[Tasks to carry out]
**a)** Answer the following questions using the post about digitization planning at the Ohio State University Libraries.
(i) Which numbered Strategic Focus Area holds the quoted intent to increase the scale and scope of distinctive and digital collections?
(ii) Which committee is the Collections Reformatting Review Sub-Committee part of?
(iii) To which group are the tasks of digitization and delivery handed once project proposals are approved?
**b)** Pick up the post on digitization planning at the Ohio State University Libraries after its final sentence and carry it forward.

Editor’s Note: This is a guest post by Nena Couch and Wes Boomgaarden.

The Ohio State University Libraries’ Strategic Plan clearly articulates the intent of the Libraries to “increase the scale and scope of distinctive and digital collections and enhance access to and usage of these materials to support research and anytime, anywhere learning.” [Strategic Focus Area 4] It accomplishes this through its supporting initiative (4.3) to “build OSU programs and projects that digitize and make accessible high value high impact works in library collections.”

OSU faculty meeting minutes from 1875, from the OSU Archives

OSU faculty meeting minutes from 1875, from the OSU Archives

The focus and initiative are administratively located in the Libraries primarily within the purview of the Associate Director for Collections, Technical Services and Scholarly Communication.   In that structure, the Collections Reformatting Review Sub-Committee (CRRS-C) of the Collection Development and Management Committee is charged “to review and set priorities for the generation of digital content in the Libraries where analog content is being digitized.”   The CRRS-C develops and maintains a regularized process for calling for and reviewing proposals within the Libraries.   As project proposals are vetted and approved, the many tasks involved with digitization and delivery of content are handed to the Digital Reformatting Working Group (DRWG) for implementation.

[Information supplied]
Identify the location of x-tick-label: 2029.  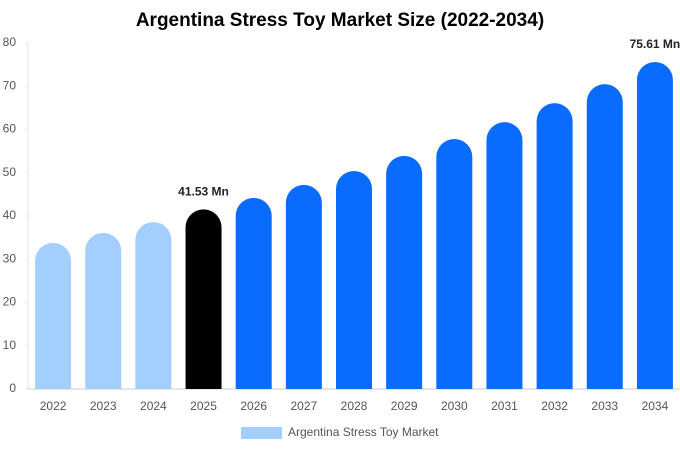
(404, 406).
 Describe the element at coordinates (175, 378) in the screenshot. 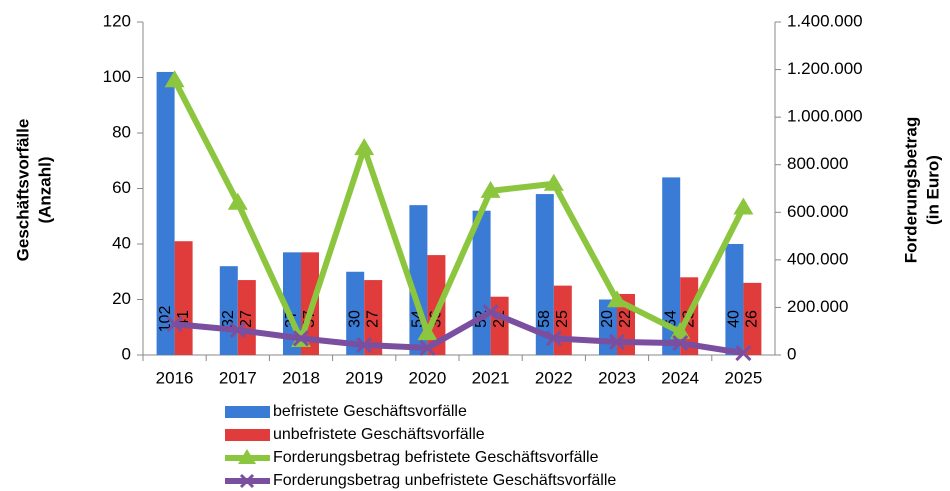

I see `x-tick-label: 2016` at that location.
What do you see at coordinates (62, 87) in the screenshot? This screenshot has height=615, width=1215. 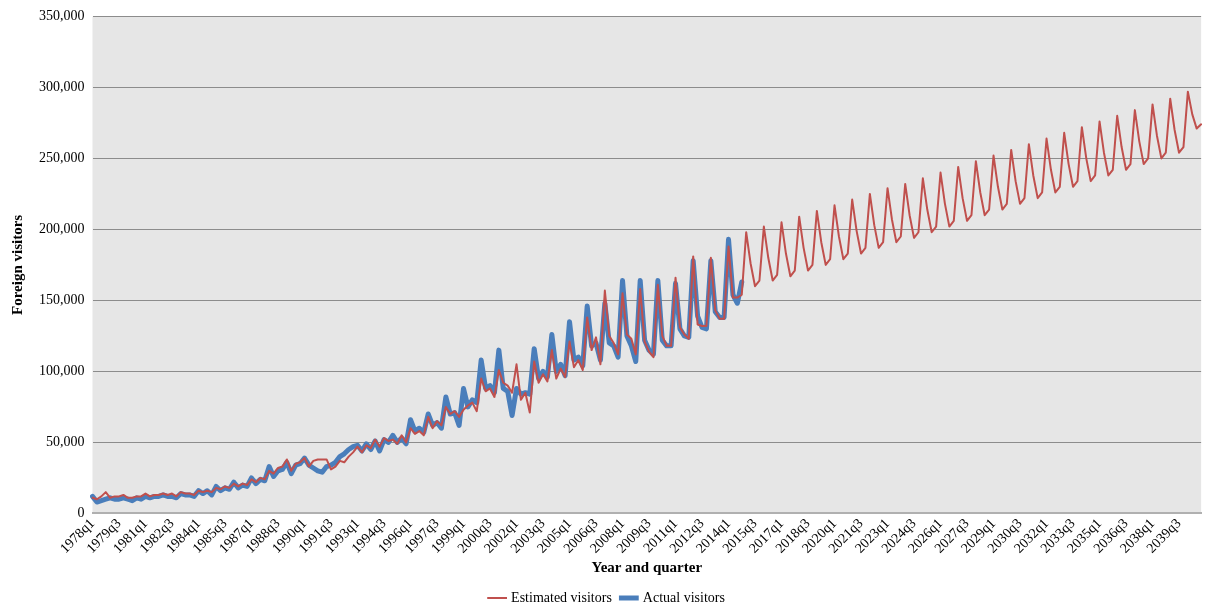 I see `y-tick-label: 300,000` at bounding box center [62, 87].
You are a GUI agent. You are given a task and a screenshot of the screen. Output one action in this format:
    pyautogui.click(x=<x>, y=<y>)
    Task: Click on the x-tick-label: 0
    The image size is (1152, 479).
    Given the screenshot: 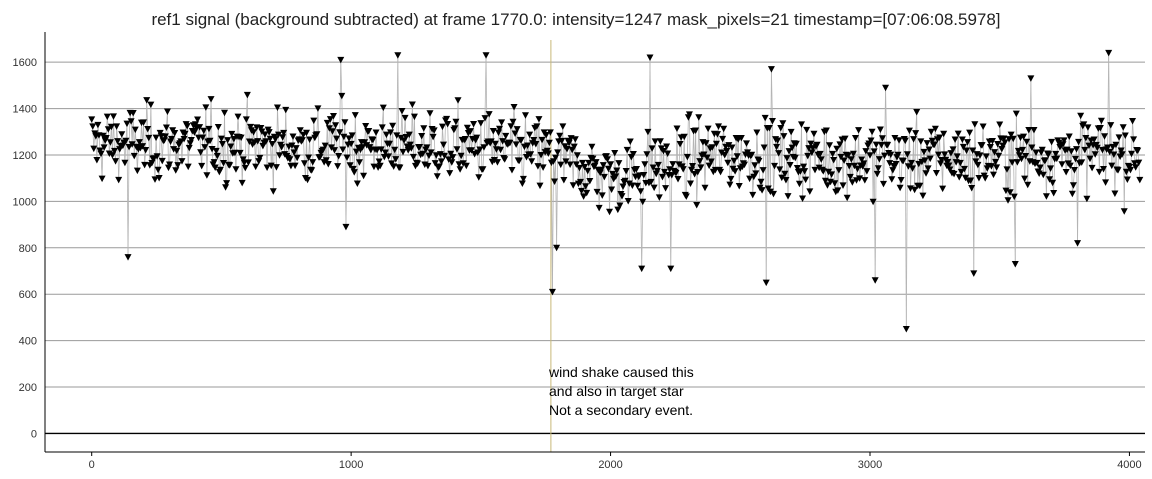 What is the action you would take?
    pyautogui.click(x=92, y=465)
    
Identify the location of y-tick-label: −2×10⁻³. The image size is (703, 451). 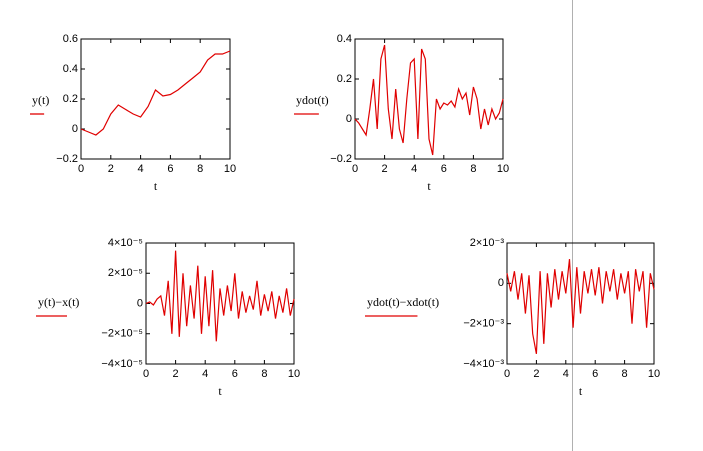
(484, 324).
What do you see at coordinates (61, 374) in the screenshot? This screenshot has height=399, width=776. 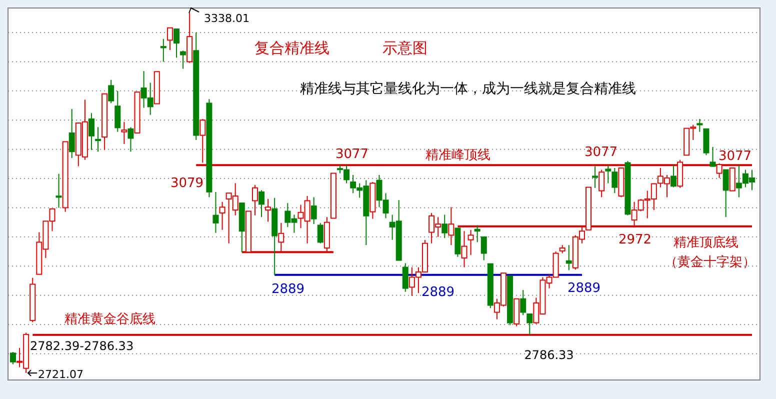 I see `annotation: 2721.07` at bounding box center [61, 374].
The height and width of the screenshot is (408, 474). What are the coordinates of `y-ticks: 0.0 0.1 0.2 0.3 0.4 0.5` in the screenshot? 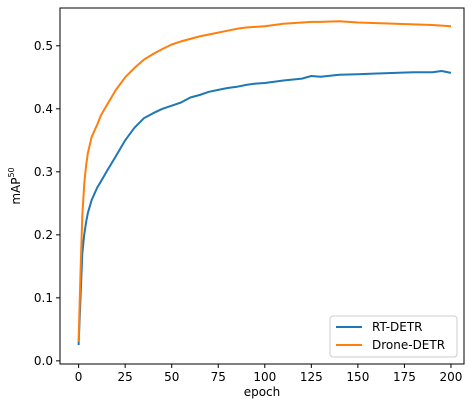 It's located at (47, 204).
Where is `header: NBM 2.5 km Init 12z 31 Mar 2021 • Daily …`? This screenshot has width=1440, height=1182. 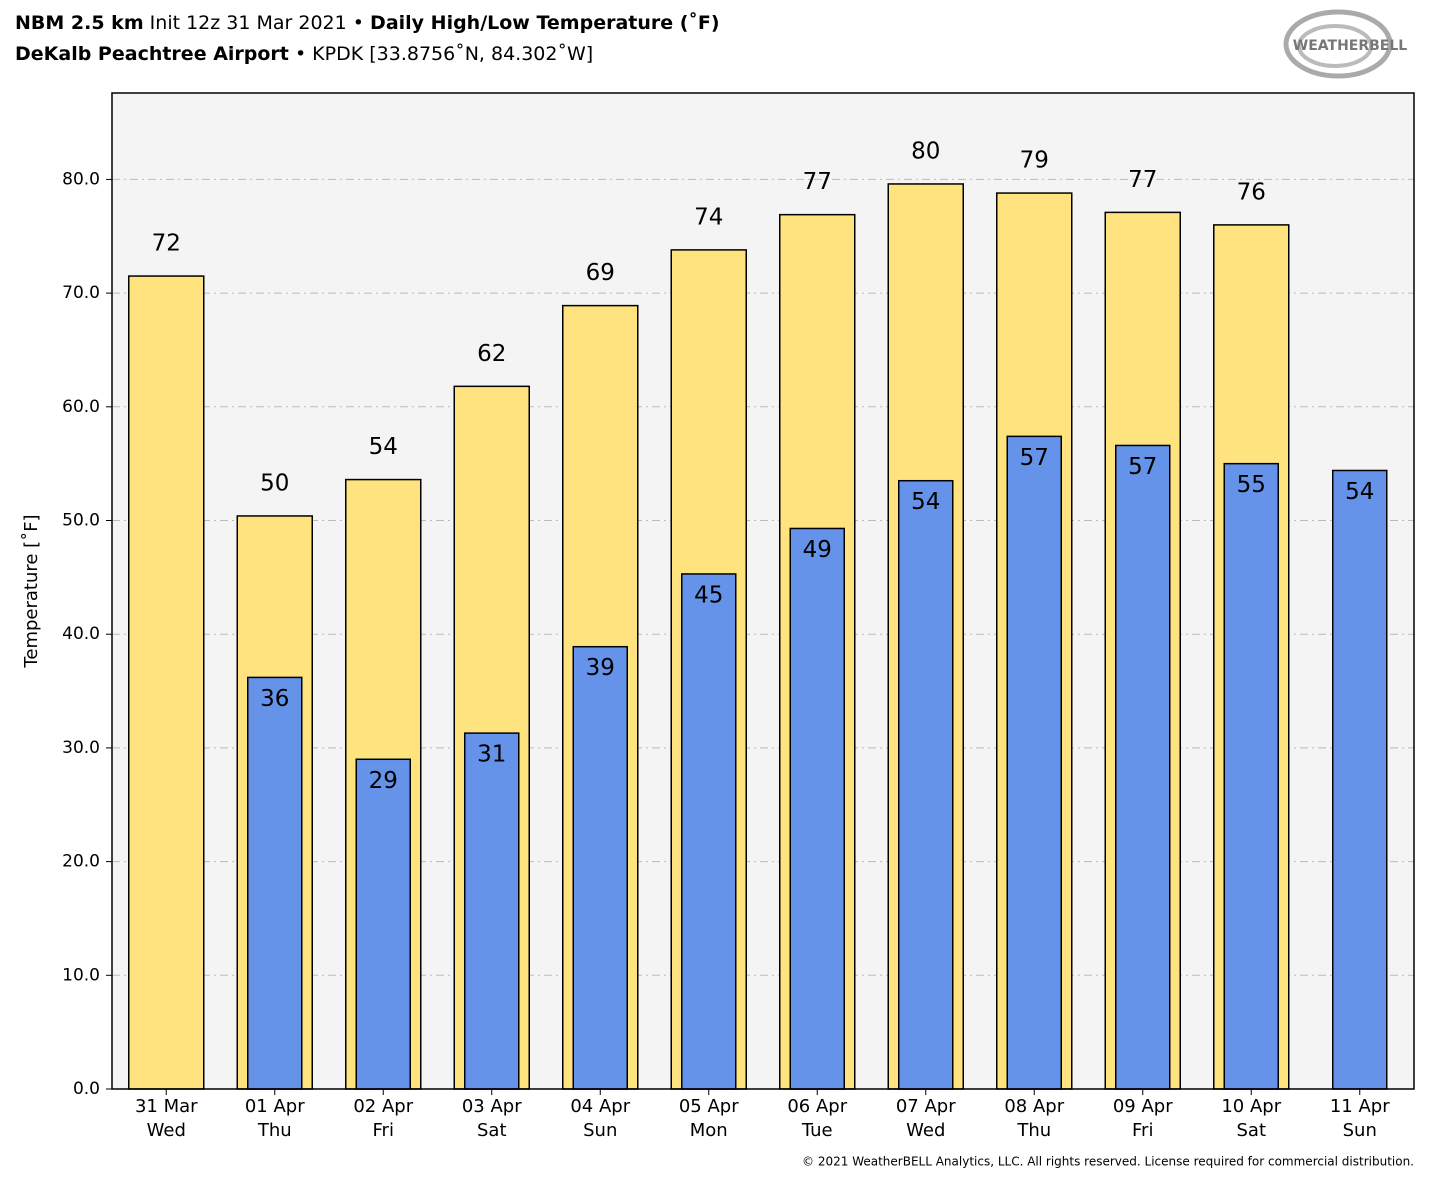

[Responses per task]
**a)**
(i) Strategic Focus Area 4.
(ii) The Collection Development and Management Committee.
(iii) The Digital Reformatting Working Group (DRWG).

**b)**
Thus, in brief, CRRS-C covers the “what” and the DRWG handles the “how” of digital reformatting projects and delivery in the Libraries.

This review-and-implementation structure was initiated in early 2012 and at this writing has nearly 18 months of experience with the processes.   The following is a summary of the first year’s selected projects, many of which have been digitized either internally or through out-sourcing and are in the final stage of being made accessible, and some of which are in process (digitization and access):

  • The Makio, 1880-2011, Ohio State’s student yearbook (University Archives).  The 50,000-page effort can be found at https://news.arcasearch.com/usohosy/
  • Actress scrapbooks (1881-1903) of the Lawrence & Lee Theatre Research Institute.
  • Selection from the Toyo Suyemoto Collection, from Rare Books & Manuscripts.
  • Selected analog reel-to-reel music recordings from the McGinnis Collection (Music & Dance).
  • The Rubin Collection of Kliegl Lantern Slides (Theatre Research Institute).
  • Will Eisner lateral-cut disk spoken-word recordings, and the ASKC and Canemaker cartoon history interview audiotapes (Billy Ireland Cartoon Library & Museum).
  • The Capital, a 19th-century Washington, DC newspaper (Rare Books & Manuscripts).
  • The University’s first faculty meeting minutes (1873-1901) (University Archives) .
  • Three (3) selected early modern dramatic texts from the Stanley J. Kahrl Collection of Renaissance and Restoration Drama (Rare Books & Manuscripts).
  • Samuel Beckett manuscripts (Rare Books & Manuscripts).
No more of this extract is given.